[Stored data Boundary: Start]

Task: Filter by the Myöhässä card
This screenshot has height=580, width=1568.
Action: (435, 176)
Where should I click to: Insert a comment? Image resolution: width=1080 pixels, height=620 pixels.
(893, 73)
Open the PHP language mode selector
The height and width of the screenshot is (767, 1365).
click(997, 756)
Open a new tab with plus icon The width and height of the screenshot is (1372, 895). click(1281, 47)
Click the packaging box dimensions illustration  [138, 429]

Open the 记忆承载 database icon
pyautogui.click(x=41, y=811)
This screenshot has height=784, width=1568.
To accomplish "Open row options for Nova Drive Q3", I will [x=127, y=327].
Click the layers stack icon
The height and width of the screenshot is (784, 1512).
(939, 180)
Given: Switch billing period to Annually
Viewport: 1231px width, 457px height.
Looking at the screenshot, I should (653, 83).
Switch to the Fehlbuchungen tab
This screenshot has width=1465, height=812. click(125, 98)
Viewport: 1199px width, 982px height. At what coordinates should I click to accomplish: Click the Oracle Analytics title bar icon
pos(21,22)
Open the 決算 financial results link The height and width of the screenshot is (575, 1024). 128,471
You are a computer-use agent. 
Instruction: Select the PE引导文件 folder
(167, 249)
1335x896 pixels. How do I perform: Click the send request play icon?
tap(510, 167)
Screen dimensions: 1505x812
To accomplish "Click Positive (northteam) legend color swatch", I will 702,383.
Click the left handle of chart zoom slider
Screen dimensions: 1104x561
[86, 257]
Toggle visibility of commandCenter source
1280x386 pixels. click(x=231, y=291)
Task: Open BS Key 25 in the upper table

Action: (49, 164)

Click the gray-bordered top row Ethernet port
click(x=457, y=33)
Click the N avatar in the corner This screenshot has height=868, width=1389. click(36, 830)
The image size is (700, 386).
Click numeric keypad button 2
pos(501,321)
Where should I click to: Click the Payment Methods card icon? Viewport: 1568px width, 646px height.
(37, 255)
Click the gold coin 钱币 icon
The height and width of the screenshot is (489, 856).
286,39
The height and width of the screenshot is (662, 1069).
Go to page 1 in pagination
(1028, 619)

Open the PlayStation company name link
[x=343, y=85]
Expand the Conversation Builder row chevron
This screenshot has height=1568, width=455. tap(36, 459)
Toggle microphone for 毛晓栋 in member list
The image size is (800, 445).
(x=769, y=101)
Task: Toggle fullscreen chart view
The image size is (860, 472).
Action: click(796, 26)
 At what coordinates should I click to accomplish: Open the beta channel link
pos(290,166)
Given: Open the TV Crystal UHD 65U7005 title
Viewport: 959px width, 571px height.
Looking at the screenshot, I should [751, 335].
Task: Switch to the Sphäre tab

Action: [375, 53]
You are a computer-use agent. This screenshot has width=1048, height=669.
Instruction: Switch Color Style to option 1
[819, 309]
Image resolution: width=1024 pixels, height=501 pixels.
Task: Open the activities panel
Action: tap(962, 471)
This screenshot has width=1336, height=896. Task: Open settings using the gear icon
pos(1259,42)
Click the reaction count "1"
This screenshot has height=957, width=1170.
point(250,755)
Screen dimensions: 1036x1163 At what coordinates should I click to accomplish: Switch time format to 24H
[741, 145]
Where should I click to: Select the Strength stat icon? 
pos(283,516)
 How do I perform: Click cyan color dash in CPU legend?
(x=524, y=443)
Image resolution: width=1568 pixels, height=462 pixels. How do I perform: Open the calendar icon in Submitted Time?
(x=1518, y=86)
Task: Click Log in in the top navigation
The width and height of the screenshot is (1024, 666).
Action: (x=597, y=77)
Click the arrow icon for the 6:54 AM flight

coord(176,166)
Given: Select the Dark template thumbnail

[Stored data Boundary: End]

Scan the records above and tell how many lines include the word "agent"; the number is all that should be written.

[Result of this task]: 2